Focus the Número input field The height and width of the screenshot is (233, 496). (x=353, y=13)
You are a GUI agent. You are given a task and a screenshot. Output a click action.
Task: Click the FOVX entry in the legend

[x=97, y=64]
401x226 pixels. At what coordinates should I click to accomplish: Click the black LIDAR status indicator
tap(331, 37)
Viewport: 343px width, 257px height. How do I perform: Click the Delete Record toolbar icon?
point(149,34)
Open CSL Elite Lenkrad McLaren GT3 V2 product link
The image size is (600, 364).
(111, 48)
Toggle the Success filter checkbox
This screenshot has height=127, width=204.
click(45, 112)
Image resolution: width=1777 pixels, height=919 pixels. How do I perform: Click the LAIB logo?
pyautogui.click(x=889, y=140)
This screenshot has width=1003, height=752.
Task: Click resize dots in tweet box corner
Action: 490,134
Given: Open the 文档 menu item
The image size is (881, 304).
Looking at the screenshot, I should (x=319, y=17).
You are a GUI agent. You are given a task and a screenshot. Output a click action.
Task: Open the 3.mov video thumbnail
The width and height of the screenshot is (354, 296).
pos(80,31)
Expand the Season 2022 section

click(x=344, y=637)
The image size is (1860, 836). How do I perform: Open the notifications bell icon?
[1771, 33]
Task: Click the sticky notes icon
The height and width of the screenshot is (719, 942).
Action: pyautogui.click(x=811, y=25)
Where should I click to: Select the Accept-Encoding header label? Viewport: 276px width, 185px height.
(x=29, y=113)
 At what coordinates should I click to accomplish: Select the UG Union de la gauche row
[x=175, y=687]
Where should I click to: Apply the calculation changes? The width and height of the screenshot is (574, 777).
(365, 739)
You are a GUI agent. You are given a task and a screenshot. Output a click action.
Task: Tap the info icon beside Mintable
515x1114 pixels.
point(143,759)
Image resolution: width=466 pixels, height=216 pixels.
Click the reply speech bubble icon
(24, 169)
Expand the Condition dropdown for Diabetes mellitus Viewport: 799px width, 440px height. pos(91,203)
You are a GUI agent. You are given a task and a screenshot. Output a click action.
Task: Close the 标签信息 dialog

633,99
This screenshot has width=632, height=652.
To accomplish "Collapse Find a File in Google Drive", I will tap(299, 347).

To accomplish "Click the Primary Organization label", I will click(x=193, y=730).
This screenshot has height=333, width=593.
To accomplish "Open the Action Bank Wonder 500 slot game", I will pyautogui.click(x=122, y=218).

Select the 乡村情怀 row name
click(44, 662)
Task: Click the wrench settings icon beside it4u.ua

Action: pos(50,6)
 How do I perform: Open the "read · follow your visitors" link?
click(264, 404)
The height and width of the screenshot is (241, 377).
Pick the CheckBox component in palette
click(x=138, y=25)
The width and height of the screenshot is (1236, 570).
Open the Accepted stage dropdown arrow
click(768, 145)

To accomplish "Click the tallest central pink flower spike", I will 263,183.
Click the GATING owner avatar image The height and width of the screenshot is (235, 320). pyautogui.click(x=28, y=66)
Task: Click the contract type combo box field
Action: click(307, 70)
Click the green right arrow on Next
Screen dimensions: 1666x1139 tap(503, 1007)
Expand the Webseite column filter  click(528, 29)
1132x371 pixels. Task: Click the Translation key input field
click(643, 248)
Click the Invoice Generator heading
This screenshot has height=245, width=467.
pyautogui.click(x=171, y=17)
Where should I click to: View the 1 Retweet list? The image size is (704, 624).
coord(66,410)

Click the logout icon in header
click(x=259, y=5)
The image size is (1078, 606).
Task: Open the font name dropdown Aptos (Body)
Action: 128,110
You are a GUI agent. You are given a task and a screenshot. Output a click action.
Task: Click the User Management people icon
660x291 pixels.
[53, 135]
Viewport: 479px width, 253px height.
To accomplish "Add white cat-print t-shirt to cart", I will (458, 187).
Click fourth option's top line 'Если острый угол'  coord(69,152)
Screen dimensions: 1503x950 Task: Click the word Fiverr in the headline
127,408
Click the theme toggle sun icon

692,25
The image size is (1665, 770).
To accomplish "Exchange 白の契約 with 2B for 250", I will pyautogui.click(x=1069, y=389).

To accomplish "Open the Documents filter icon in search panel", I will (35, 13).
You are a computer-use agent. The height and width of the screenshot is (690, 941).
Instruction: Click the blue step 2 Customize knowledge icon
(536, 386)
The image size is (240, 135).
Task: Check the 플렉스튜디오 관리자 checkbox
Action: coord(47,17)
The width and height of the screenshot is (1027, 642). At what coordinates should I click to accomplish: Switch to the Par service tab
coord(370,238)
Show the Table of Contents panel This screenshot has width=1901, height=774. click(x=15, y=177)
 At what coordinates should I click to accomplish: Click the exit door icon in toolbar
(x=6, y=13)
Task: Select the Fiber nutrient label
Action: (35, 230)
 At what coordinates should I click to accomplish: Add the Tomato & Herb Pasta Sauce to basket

^^^^^^^^^^^^^^^^

TASK PROMPT: Turn the data above into a numbered list, leaving out the blank lines.

THE RESPONSE:
1. Focus the Número input field The height and width of the screenshot is (233, 496). (x=353, y=13)
2. You are a GUI agent. You are given a task and a screenshot. Output a click action.
3. Task: Click the FOVX entry in the legend
4. [x=97, y=64]
5. 401x226 pixels. At what coordinates should I click to accomplish: Click the black LIDAR status indicator
6. tap(331, 37)
7. Viewport: 343px width, 257px height. How do I perform: Click the Delete Record toolbar icon?
8. point(149,34)
9. Open CSL Elite Lenkrad McLaren GT3 V2 product link
10. The image size is (600, 364).
11. (111, 48)
12. Toggle the Success filter checkbox
13. This screenshot has height=127, width=204.
14. click(45, 112)
15. Image resolution: width=1777 pixels, height=919 pixels. How do I perform: Click the LAIB logo?
16. pyautogui.click(x=889, y=140)
17. This screenshot has width=1003, height=752.
18. Task: Click resize dots in tweet box corner
19. Action: 490,134
20. Given: Open the 文档 menu item
21. The image size is (881, 304).
22. Looking at the screenshot, I should (x=319, y=17).
23. You are a GUI agent. You are given a task and a screenshot. Output a click action.
24. Task: Open the 3.mov video thumbnail
25. The width and height of the screenshot is (354, 296).
26. pos(80,31)
27. Expand the Season 2022 section
28. click(x=344, y=637)
29. The image size is (1860, 836). How do I perform: Open the notifications bell icon?
30. [1771, 33]
31. Task: Click the sticky notes icon
32. The height and width of the screenshot is (719, 942).
33. Action: pyautogui.click(x=811, y=25)
34. Where should I click to: Select the Accept-Encoding header label? Viewport: 276px width, 185px height.
35. (x=29, y=113)
36.  At what coordinates should I click to accomplish: Select the UG Union de la gauche row
37. [x=175, y=687]
38. Where should I click to: Apply the calculation changes? The width and height of the screenshot is (574, 777).
39. (365, 739)
40. You are a GUI agent. You are given a task and a screenshot. Output a click action.
41. Task: Tap the info icon beside Mintable
42. 515x1114 pixels.
43. point(143,759)
44. Image resolution: width=466 pixels, height=216 pixels.
45. Click the reply speech bubble icon
46. (24, 169)
47. Expand the Condition dropdown for Diabetes mellitus Viewport: 799px width, 440px height. pos(91,203)
48. You are a GUI agent. You are given a task and a screenshot. Output a click action.
49. Task: Close the 标签信息 dialog
50. 633,99
51. This screenshot has width=632, height=652.
52. To accomplish "Collapse Find a File in Google Drive", I will tap(299, 347).
53. To accomplish "Click the Primary Organization label", I will click(x=193, y=730).
54. This screenshot has height=333, width=593.
55. To accomplish "Open the Action Bank Wonder 500 slot game", I will pyautogui.click(x=122, y=218).
56. Select the 乡村情怀 row name
57. click(44, 662)
58. Task: Click the wrench settings icon beside it4u.ua
59. Action: pos(50,6)
60.  How do I perform: Open the "read · follow your visitors" link?
61. click(264, 404)
62. The height and width of the screenshot is (241, 377).
63. Pick the CheckBox component in palette
64. click(x=138, y=25)
65. The width and height of the screenshot is (1236, 570).
66. Open the Accepted stage dropdown arrow
67. click(768, 145)
68. To accomplish "Click the tallest central pink flower spike", I will 263,183.
69. Click the GATING owner avatar image The height and width of the screenshot is (235, 320). pyautogui.click(x=28, y=66)
70. Task: Click the contract type combo box field
71. Action: click(307, 70)
72. Click the green right arrow on Next
73. Screen dimensions: 1666x1139 tap(503, 1007)
74. Expand the Webseite column filter  click(528, 29)
75. 1132x371 pixels. Task: Click the Translation key input field
76. click(643, 248)
77. Click the Invoice Generator heading
78. This screenshot has height=245, width=467.
79. pyautogui.click(x=171, y=17)
80. Where should I click to: View the 1 Retweet list? The image size is (704, 624).
81. coord(66,410)
82. Click the logout icon in header
83. click(x=259, y=5)
84. The image size is (1078, 606).
85. Task: Open the font name dropdown Aptos (Body)
86. Action: 128,110
87. You are a GUI agent. You are given a task and a screenshot. Output a click action.
88. Task: Click the User Management people icon
89. 660x291 pixels.
90. [53, 135]
91. Viewport: 479px width, 253px height.
92. To accomplish "Add white cat-print t-shirt to cart", I will (458, 187).
93. Click fourth option's top line 'Если острый угол'  coord(69,152)
94. Screen dimensions: 1503x950 Task: Click the word Fiverr in the headline
95. 127,408
96. Click the theme toggle sun icon
97. 692,25
98. The image size is (1665, 770).
99. To accomplish "Exchange 白の契約 with 2B for 250", I will pyautogui.click(x=1069, y=389).
100. To accomplish "Open the Documents filter icon in search panel", I will (35, 13).
101. You are a computer-use agent. The height and width of the screenshot is (690, 941).
102. Instruction: Click the blue step 2 Customize knowledge icon
103. (536, 386)
104. The image size is (240, 135).
105. Task: Check the 플렉스튜디오 관리자 checkbox
106. Action: coord(47,17)
107. The width and height of the screenshot is (1027, 642). At what coordinates should I click to accomplish: Switch to the Par service tab
108. coord(370,238)
109. Show the Table of Contents panel This screenshot has width=1901, height=774. click(x=15, y=177)
110.  At what coordinates should I click to accomplish: Click the exit door icon in toolbar
111. (x=6, y=13)
112. Task: Select the Fiber nutrient label
113. Action: (35, 230)
114.  At what coordinates should I click to accomplish: Add the Tomato & Herb Pasta Sauce to basket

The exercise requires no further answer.